Some incipient corruption was there even in ancient times. Many of these were not easily detectable. Chanakya said that “just as fish moving under water cannot be possibly found out either as drinking or not drinking water, so government servants employed in government work cannot be found out while taking money for themselves”. However, ways and methods are now available for detecting such crimes.
It is since the Second World War that corruption has proliferated in India. This is because the controls and the quotas introduced during the War spawned a section of government servants who misused their positions and indulged in corruption to make illegal money for themselves. Moreover, greed has increased so that everyone has started hankering after more and more goods and services for their own consumption. Since they were unable to obtain these out of their legitimate incomes, they searched out ways to augment their incomes. An easy way discovered by them was to go for illegal gratification.
Fifty years ago, life was relatively simple. People’s needs were limited. Culturally, Indians espoused the value of reticence.
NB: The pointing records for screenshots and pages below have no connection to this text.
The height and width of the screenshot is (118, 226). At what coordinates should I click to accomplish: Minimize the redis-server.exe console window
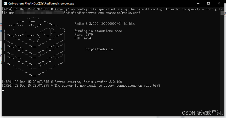(198, 3)
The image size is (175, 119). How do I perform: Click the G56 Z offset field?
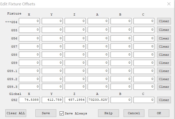pyautogui.click(x=75, y=38)
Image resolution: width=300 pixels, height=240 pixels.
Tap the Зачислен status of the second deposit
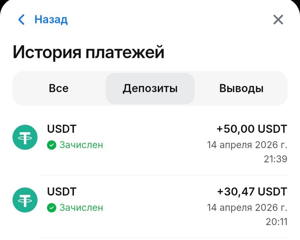81,208
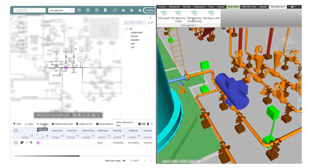309x168 pixels.
Task: Open the settings gear in top toolbar
Action: [x=140, y=10]
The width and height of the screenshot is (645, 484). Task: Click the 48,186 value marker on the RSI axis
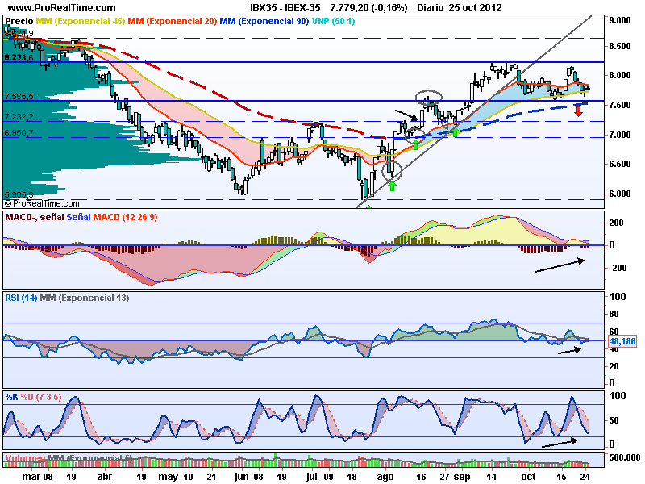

They feared that over- indulgence and immoral greed would bring retribution in the shape of punishment either in this world or in the next. These have now changed. Conspicuous consumption and the urge to compete with neighbours have become all-pervasive. Today, bribes have to be paid not only for wrongdoing but also for getting the right thing done at the right moment. This is where society has failed collectively.
Many institutions have been set up both at the Centre and in the States to deal with the menace of corruption. The Central Vigilance Commission and the Central Bureau of Investigation have been set up at the Federal level. Similar organizations have been set up at the State level. In many places, civil society has been active, and different types of organizations have been set up by them at different levels. Prosecutions have been initiated against many corrupt officials. Punishments have also been meted out in some cases. It has been observed, however, that proving corruption cases is a Herculean task. The number of cases ending in conviction is minuscule. Even judicial activism has failed in many cases. Only a revolutionary transformation of social values and all-out civil society activism can save society from corruption.
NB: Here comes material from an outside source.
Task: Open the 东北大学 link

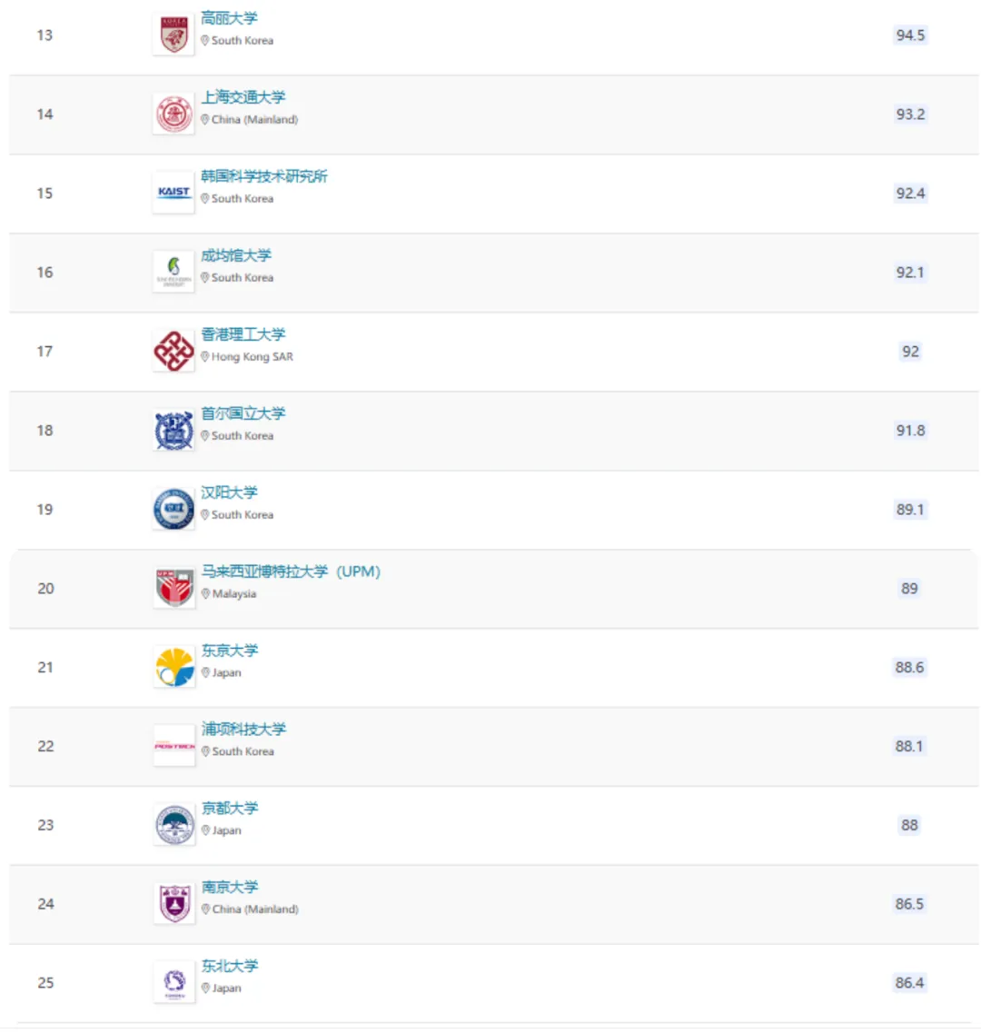Action: 230,966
It is against this milieu that the duties and responsibilities of the younger generation must be considered. It is believed that young people are free from any pre-conceived ideas. Being in an impressionable age, they can be easily inculcated with the old values. If the youths are motivated and trained properly in course of time, they will become a force against corruption.
But many people feel frustrated because some of our youths start corrupt practices at a very early age. For example, some youths join the youth wings of one or the other political party not because they believe in the ideology of that party but because they are lured by monetary gains. What is more reprehensible is the fact that these political parties provide for augmentation of the pocket money of youths who are useful to those parties.
The Indian society believed that students should concentrate on studies and should not dissipate their energies on other matters. But the distractions of modern times have become so great that youths are attracted by bars, discotheques and Facebook much more than by libraries, sports fields and gymnasiums. There was a time when youths responded to the clarion call given by Mahatma Gandhi and joined the freedom movement. They were attracted by ideology. Today, the number of youths joining such noble causes is not many. Even Anna Hazare’s fight against corruption could not draw many young people.
I personally feel, however, that all is not lost. There are still a large number of youths who become scientists, artists, administrators, professionals and teachers. They learn the essentials of their trade the hard way. These youths imbibe the values of perseverance, hard work and excellence in the pursuit of knowledge. They become enlightened citizens. They are the followers of role models such as APJ Abdul Kalam. The civil society must concentrate on these youths and start a campaign to eradicate corruption from India’s body politic.